* [The task]:
In the piece on domain misspellings, what spelling did the secretary register as a trademark instead of "googol"?

* [Extract to read]:
Spellings and Misspellings


When choosing a domain, would some of your visitors misspell it? Then buy the misspelling, too. And to save yourself the work of maintaining two websites, point both spellings to the same website.

Case history: A search engine’s owners wanted a new name, and they chose one of the words that represent having lots of things. They told their secretary to register it as a trademark. She did. The problem was that the owners, who had a strong academic background, had chosen “googol”. That’s the correct spelling, but the secretary didn’t know it and thought they meant “google”, and that’s what she registered. As a result of that one spelling mistake, the owners likely made billions of dollars. I hope she got a share of it. But most mistakes don’t wind up to be that fortunate.

A politician has a name that was misspelled in roughly a tenth of online newspaper articles about her. Two letters were swapped. It wasn’t her fault. I’m sure both she and her staff had been polite, helpful, and consistently clear about the correct spelling. And she could say that if some journalists get it wrong that’s their problem. However, it’s a bellwether. Chances are, if a tenth of professional writers get it wrong, somewhere around a tenth of her voters get it wrong, too. And she’s probably grown up since childhood with people misspelling her name. She should have bought the misspelling along with the proper spelling and pointed both to the same website. That would have improved her public outreach and political office-holders and candidates need that.

The Internet is not able to figure out what a typist meant. While some websites do figure it out, the domain routing system does not try. Instead, if a misspelling has no domain for that misspelling, the visitor might be sent to a website with ads, chosen by an Internet service provider, not you. Or, worse, the misspelling might have been bought by someone who wants your traffic but who won’t forward the traffic to you, usually so they can sell ads.

How many mistakes you should buy depends on how much the additional traffic is worth to you. If yours is going to be one of the most popular websites and highly profitable, you’ll need a large stable of misspellings to catch the traffic meant for your site. If your site is meant for only a few visitors and everyone knows you, maybe you don’t need any misspellings, but even then you might need one or two.

Which misspellings? Your incoming mail might offer clues right on the envelopes. Linguists and professional writers know about human practices, such as r-dropping in phonetic (mis)spellings. Typosquatting may be used against you but you can use it in your defense.

* [Dataset excerpt]:
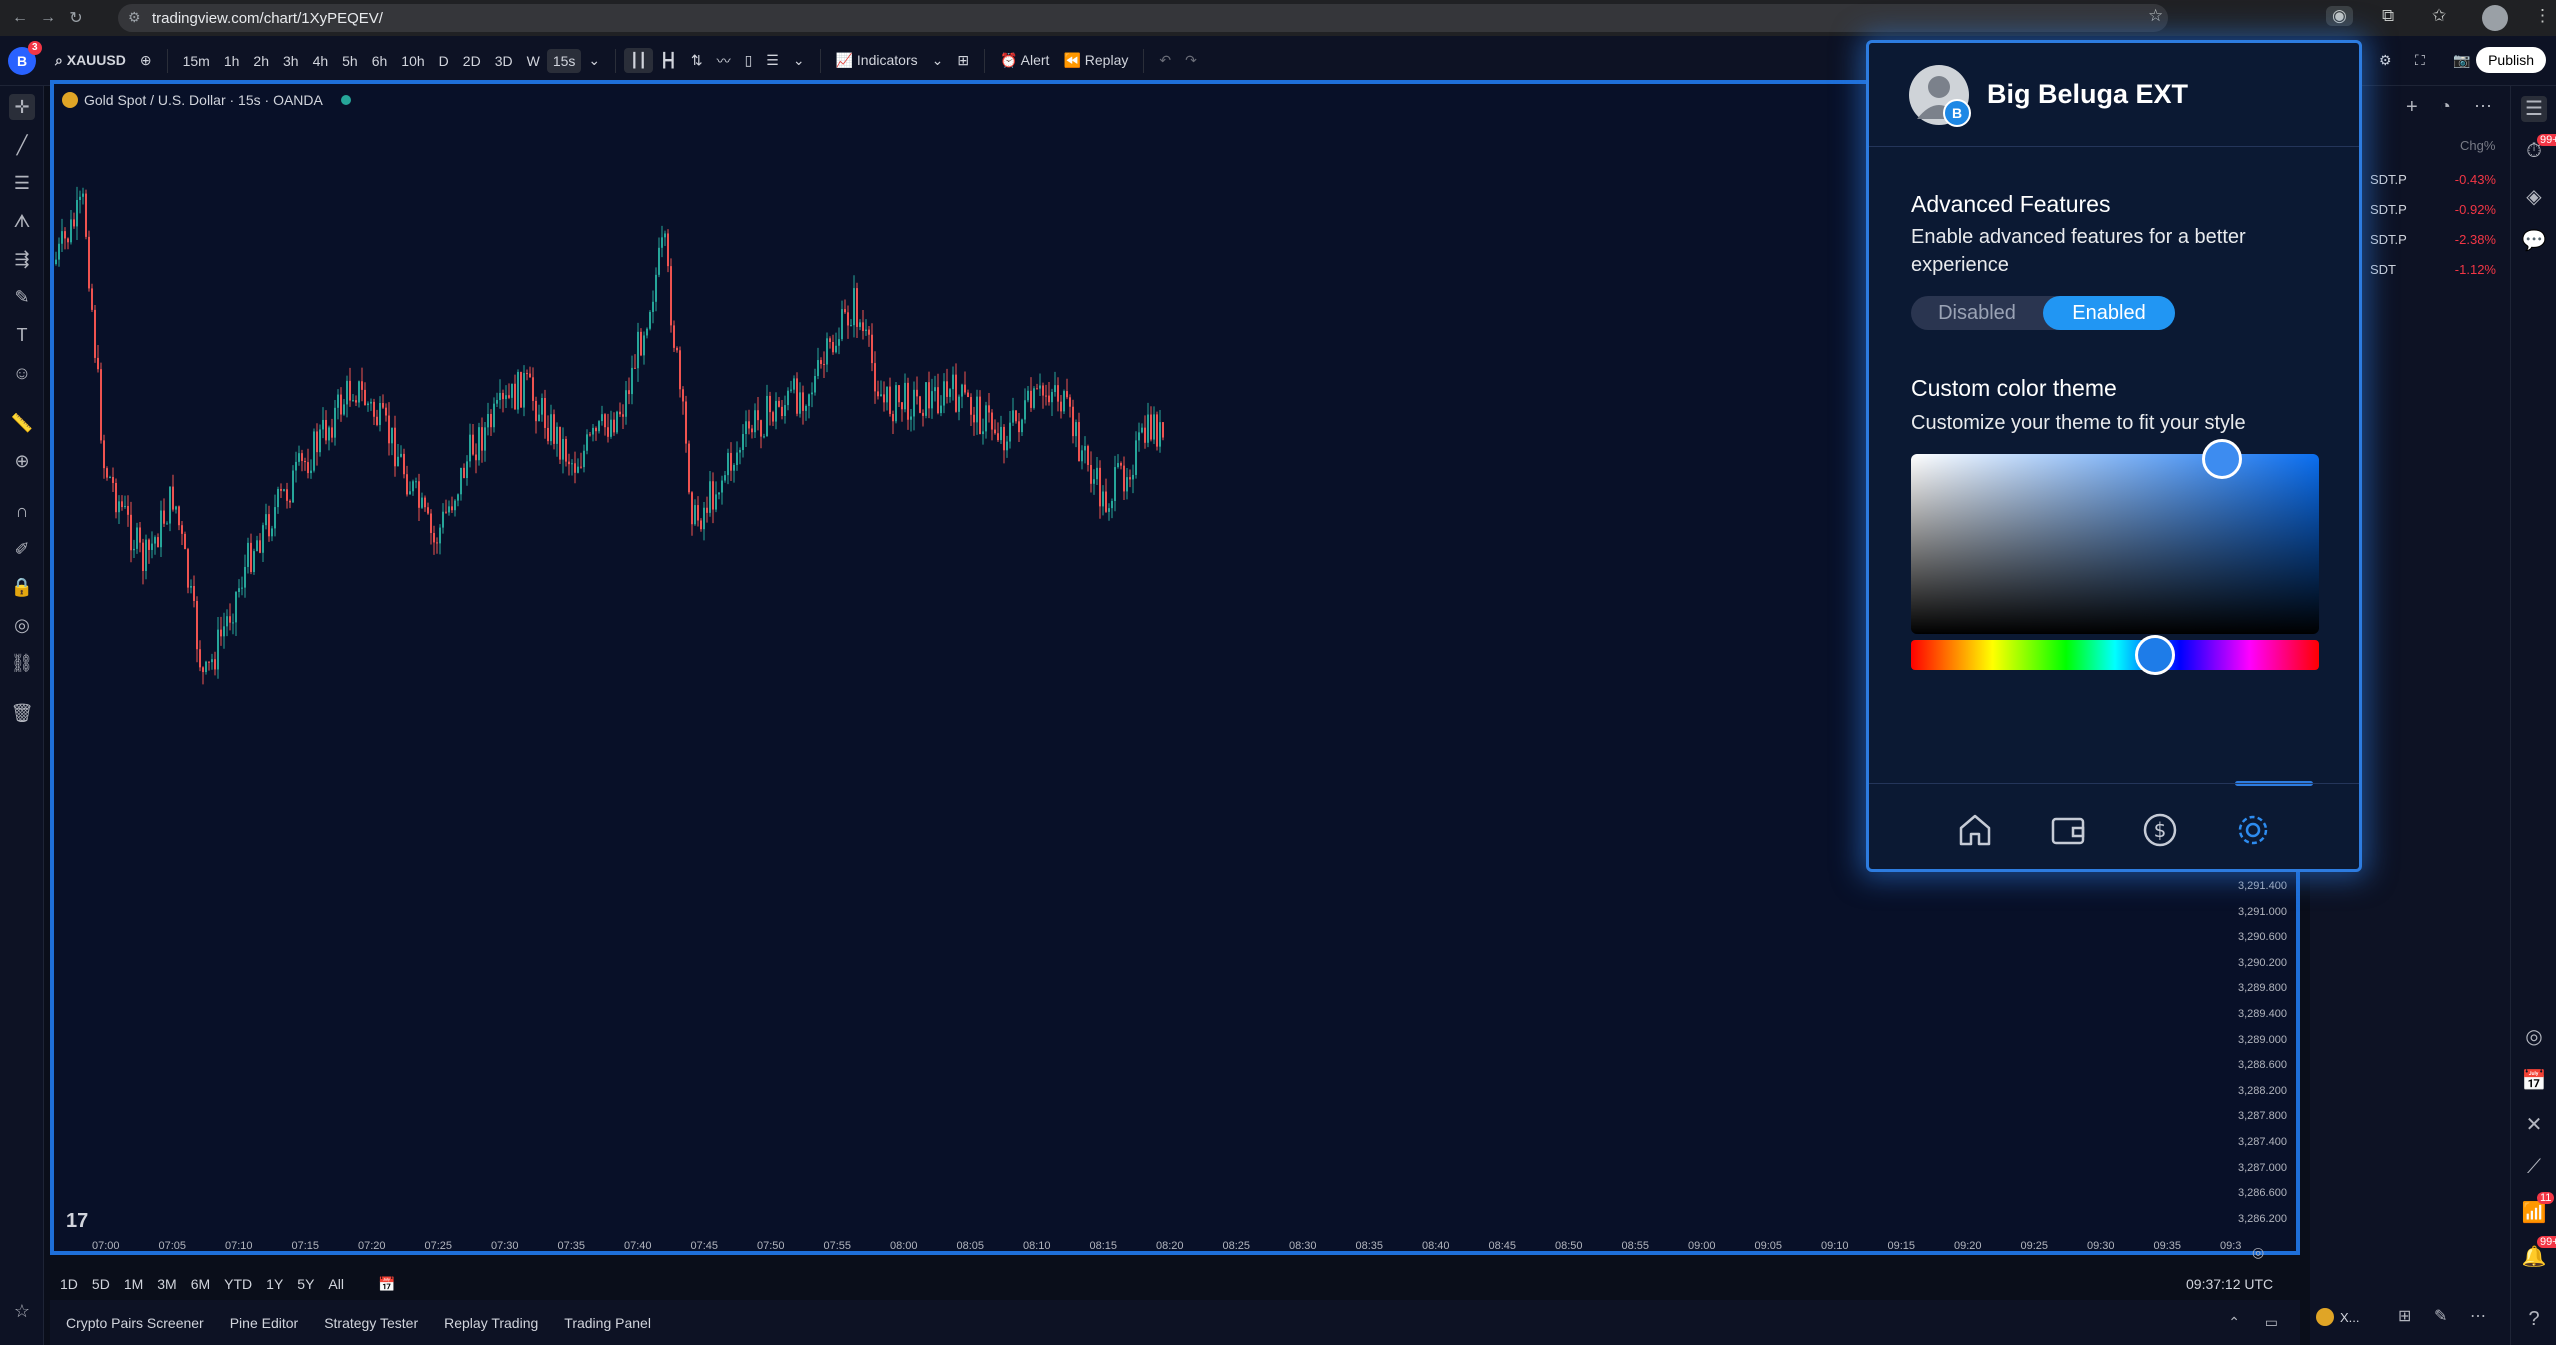  Describe the element at coordinates (2439, 16) in the screenshot. I see `reading-list-icon: ✩` at that location.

* [Answer box]:
"google"